START Information shown

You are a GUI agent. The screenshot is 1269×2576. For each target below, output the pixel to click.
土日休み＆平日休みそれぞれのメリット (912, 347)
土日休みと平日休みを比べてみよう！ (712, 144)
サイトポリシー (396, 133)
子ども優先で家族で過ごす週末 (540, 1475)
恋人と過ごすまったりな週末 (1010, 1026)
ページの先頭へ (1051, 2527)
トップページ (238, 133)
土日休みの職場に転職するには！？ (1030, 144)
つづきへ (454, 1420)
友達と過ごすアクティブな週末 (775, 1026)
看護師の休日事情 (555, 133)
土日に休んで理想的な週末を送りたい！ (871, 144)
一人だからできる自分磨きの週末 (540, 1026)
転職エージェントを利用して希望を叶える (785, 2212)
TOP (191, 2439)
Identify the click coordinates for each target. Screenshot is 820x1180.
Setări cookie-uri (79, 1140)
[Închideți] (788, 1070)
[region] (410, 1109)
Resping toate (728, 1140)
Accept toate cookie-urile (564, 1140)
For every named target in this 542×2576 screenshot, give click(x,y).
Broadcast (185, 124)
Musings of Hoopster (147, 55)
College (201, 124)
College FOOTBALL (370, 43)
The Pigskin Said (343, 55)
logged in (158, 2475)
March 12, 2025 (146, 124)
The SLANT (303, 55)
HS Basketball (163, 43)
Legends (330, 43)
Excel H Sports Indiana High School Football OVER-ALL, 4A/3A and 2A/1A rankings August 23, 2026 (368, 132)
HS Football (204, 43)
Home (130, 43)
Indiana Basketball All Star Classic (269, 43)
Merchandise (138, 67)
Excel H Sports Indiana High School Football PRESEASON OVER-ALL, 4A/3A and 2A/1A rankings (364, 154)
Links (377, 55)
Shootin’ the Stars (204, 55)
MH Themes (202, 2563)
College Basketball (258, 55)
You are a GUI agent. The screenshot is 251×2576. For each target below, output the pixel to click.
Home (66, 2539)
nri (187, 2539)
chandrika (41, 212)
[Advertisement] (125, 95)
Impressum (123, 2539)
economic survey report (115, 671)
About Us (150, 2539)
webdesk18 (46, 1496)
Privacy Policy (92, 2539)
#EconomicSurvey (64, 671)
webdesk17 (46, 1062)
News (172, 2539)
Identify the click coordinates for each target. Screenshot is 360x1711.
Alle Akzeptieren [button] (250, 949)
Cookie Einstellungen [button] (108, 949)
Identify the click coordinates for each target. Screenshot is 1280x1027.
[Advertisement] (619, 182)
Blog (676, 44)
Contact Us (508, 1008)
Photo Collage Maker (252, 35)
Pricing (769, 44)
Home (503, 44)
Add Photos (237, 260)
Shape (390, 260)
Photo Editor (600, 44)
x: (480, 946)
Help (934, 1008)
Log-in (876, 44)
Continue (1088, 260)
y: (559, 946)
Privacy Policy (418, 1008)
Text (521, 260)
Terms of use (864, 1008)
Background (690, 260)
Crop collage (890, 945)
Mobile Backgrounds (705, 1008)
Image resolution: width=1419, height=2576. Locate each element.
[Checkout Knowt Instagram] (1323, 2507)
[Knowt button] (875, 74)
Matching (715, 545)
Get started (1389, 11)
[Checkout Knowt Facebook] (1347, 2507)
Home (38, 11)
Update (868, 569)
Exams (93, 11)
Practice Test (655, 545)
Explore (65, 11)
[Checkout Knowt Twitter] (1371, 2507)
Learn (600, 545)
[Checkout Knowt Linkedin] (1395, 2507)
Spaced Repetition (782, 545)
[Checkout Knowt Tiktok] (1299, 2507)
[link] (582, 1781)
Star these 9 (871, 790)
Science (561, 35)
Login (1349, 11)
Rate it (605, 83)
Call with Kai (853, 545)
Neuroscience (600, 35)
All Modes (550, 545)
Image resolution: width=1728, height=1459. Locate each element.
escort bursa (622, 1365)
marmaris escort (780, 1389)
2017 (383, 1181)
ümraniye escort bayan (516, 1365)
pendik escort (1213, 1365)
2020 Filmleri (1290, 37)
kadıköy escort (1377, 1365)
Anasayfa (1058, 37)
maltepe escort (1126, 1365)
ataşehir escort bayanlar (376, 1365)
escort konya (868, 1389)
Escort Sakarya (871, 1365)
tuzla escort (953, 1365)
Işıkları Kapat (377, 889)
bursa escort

END Information shown

Set down, exactly as written, each line of the data from its opening line through the one containing "看護師の休日事情 (555, 133)". Output nothing more.

- Exercise answer:
You are a GUI agent. The screenshot is 1269×2576. For each target below, output the pixel to click.
土日休み＆平日休みそれぞれのメリット (912, 347)
土日休みと平日休みを比べてみよう！ (712, 144)
サイトポリシー (396, 133)
子ども優先で家族で過ごす週末 (540, 1475)
恋人と過ごすまったりな週末 (1010, 1026)
ページの先頭へ (1051, 2527)
トップページ (238, 133)
土日休みの職場に転職するには！？ (1030, 144)
つづきへ (454, 1420)
友達と過ごすアクティブな週末 (775, 1026)
看護師の休日事情 (555, 133)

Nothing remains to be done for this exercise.